# [Text segment]
========

Database Server Sizing

By Chris Miller on 12 December 2000 | Tags: Application Design

Ascii255 writes "I am trying to create a site, which users can save their bookmarks upon registration . . . Lets say the site has 100k registered users, each cheking in daily. That means 100k queries made each day, among 2M records (assuming an avg user has 20 bookmarks). It is like one query/sec. What kind of hardware is adequate for that kind of process?"

The full text of the question is I am trying to create a site, which users can save their bookmarks upon registration. I created 2 tables, a user table to keep user information, and a table to keep bookmarks. (the second table is like, UsrID, Url) and I join the tables on UsrID. The thing works out fine now. But imagine this. Lets say the site has 100k registered users, each cheking in daily. That means 100k queries made each day, among 2M records (assuming an avg user has 20 bookmarks). It is like one query/sec. What kind of hardware is adequate for that kind of process?

Another database I am building is supposed to keep track of all the operations on 320 share quotes. That means like 3-5M insert statements everyday. I would like to keep track of at least 2 months, which gives me 300M rows. Can Mssql handle that much rows?

Big questions. I've got some answers, but more pointers on where you'll need to go to find more.

========

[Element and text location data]

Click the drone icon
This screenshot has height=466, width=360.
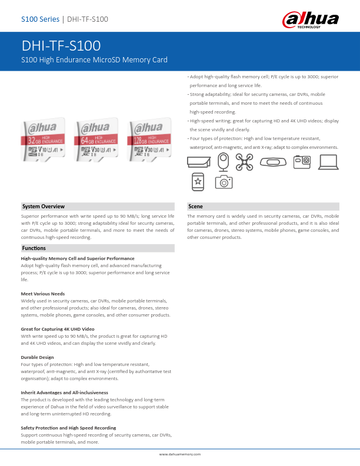click(244, 162)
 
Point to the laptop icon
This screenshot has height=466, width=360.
click(328, 162)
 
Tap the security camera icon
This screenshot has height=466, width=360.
click(198, 162)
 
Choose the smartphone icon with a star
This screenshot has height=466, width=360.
click(198, 182)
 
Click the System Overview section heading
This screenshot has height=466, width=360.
click(44, 207)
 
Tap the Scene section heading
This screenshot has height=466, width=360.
click(196, 207)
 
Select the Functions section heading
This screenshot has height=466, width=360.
click(34, 248)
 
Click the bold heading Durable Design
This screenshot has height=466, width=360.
click(37, 357)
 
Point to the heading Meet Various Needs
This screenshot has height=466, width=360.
click(43, 294)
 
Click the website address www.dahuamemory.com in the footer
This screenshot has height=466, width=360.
click(180, 454)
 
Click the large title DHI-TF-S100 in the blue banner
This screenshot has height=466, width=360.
click(61, 46)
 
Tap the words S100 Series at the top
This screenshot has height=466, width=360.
click(40, 19)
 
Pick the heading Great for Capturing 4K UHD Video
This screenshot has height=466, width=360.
click(58, 329)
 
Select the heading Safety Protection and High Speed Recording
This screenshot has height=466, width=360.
click(68, 428)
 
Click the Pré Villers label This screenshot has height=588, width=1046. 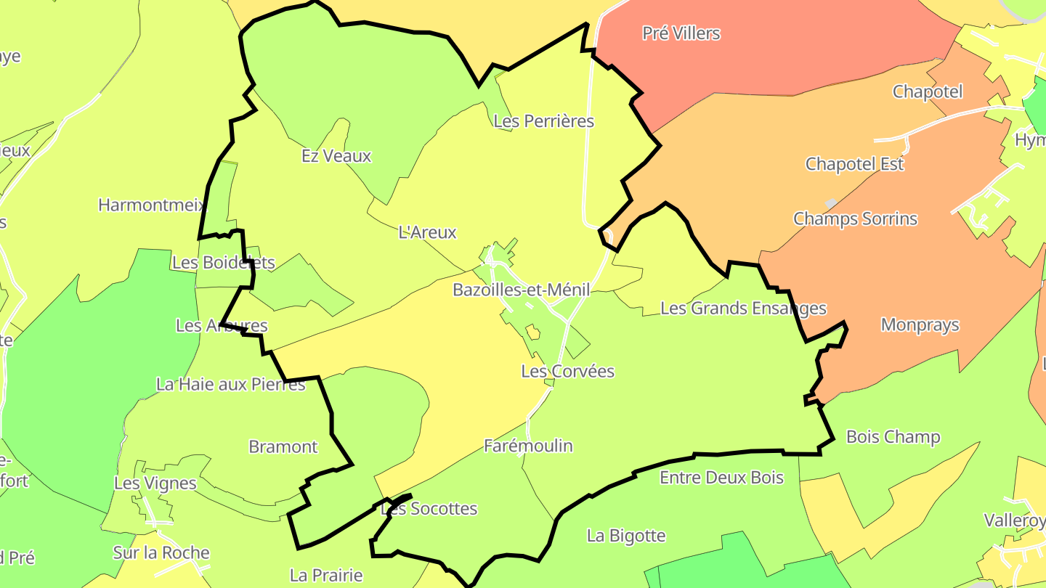(x=681, y=33)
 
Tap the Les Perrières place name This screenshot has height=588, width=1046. (x=543, y=121)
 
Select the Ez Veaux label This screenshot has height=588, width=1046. (x=336, y=156)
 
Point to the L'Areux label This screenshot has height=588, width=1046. (x=427, y=232)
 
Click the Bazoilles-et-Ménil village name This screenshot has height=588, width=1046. (x=521, y=290)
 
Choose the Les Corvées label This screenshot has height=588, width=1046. (x=567, y=372)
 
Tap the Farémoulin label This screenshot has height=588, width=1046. (x=528, y=446)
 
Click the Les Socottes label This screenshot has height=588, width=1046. (x=429, y=509)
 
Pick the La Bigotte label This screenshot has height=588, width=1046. (x=626, y=536)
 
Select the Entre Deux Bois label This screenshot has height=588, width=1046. (x=721, y=477)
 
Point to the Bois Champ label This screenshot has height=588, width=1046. (x=893, y=437)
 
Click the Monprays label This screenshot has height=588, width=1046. (x=920, y=325)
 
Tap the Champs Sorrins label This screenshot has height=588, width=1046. (x=855, y=219)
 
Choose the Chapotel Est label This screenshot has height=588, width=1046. (x=854, y=164)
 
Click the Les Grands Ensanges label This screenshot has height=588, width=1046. (x=743, y=309)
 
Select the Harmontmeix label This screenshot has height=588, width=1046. (x=151, y=205)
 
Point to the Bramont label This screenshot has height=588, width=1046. (x=283, y=446)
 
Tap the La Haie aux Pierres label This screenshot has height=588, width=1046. (x=231, y=384)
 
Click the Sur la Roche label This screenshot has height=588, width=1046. (x=161, y=553)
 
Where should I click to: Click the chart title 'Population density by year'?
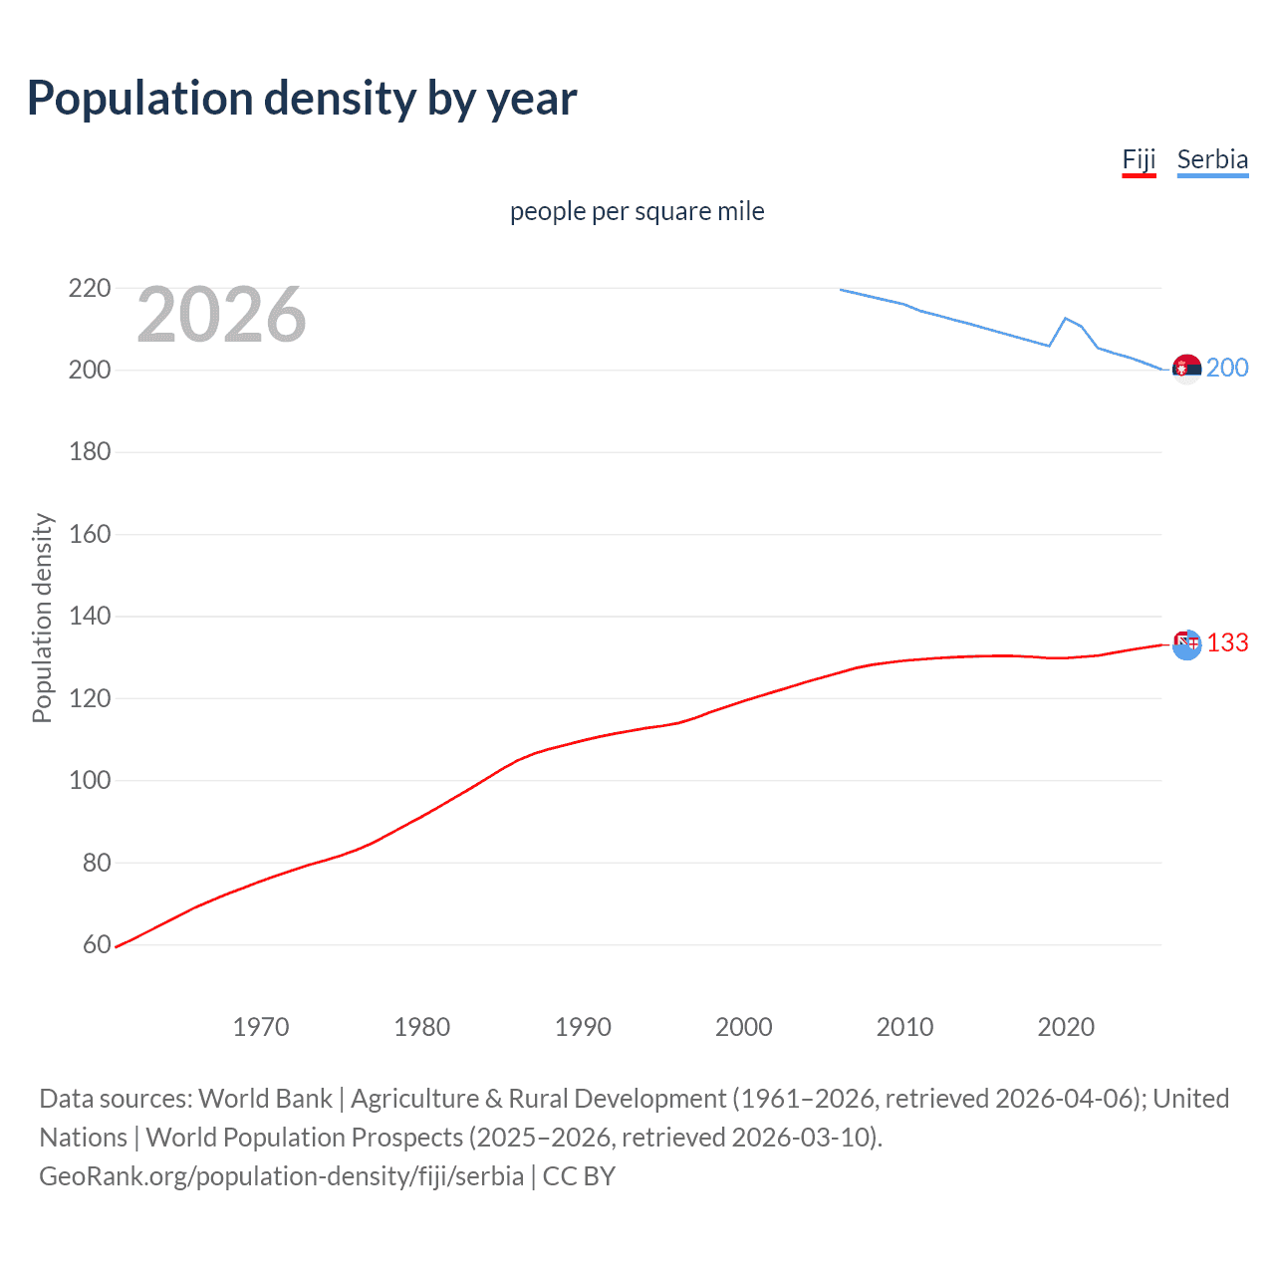[x=302, y=99]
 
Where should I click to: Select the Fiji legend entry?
[x=1139, y=159]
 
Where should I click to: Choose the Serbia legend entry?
[x=1212, y=159]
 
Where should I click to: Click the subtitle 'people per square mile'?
[x=637, y=211]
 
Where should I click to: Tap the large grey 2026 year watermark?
[x=221, y=315]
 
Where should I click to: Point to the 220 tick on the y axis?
[x=90, y=289]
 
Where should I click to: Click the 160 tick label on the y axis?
[x=90, y=534]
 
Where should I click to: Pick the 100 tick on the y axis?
[x=90, y=780]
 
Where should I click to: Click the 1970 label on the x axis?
[x=261, y=1027]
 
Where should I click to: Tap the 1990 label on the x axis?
[x=583, y=1027]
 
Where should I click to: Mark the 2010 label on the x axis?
[x=904, y=1027]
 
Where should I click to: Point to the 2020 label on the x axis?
[x=1066, y=1027]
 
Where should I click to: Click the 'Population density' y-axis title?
[x=42, y=618]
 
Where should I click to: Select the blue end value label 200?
[x=1227, y=369]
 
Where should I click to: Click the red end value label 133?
[x=1227, y=643]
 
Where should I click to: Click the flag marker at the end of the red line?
[x=1186, y=644]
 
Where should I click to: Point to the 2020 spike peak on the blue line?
[x=1066, y=318]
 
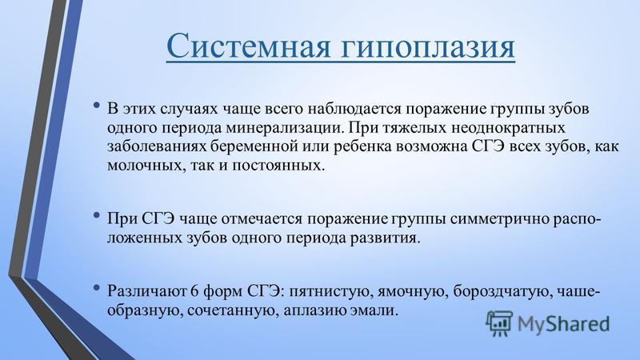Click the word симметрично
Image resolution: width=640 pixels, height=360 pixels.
click(x=499, y=219)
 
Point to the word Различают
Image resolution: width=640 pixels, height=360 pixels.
click(x=146, y=291)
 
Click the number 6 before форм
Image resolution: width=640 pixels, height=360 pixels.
click(x=194, y=291)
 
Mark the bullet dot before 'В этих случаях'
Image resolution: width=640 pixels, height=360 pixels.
click(x=96, y=106)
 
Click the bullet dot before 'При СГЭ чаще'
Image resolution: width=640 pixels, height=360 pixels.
click(x=96, y=215)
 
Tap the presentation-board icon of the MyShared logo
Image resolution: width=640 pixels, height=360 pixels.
click(x=499, y=323)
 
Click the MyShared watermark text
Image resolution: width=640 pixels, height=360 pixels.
click(x=563, y=325)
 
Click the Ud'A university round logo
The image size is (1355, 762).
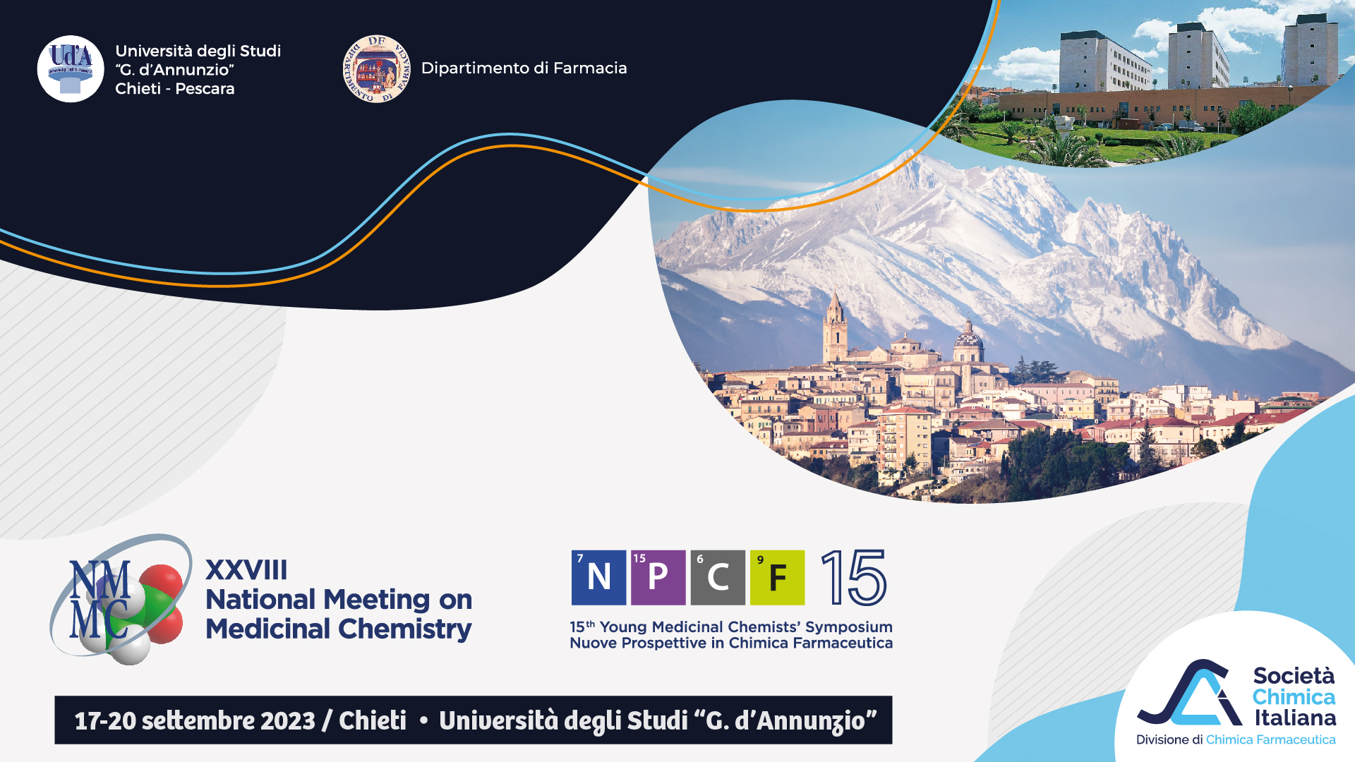pyautogui.click(x=71, y=69)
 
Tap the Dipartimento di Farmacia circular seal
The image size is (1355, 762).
pyautogui.click(x=376, y=68)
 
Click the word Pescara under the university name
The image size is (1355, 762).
pyautogui.click(x=205, y=88)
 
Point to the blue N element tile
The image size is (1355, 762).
pyautogui.click(x=598, y=577)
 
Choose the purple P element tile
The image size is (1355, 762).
pyautogui.click(x=658, y=577)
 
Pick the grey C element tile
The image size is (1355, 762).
pyautogui.click(x=718, y=577)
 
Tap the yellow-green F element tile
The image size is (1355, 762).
pyautogui.click(x=777, y=577)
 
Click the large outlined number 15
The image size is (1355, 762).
pyautogui.click(x=854, y=578)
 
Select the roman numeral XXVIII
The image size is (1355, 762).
pyautogui.click(x=246, y=570)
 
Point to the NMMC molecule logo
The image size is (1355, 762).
pyautogui.click(x=120, y=599)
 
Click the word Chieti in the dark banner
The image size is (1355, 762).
pyautogui.click(x=373, y=720)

========

# [Work to complete]
Answer these questions from the database server sizing text:
(a) How many bookmarks does the writer assume an average user has?
(b) On which column are the user table and the bookmark table joined?
(c) How many share quotes is the second database supposed to track?

# [Finished answer]
(a) 20 bookmarks.
(b) UsrID.
(c) 320 share quotes.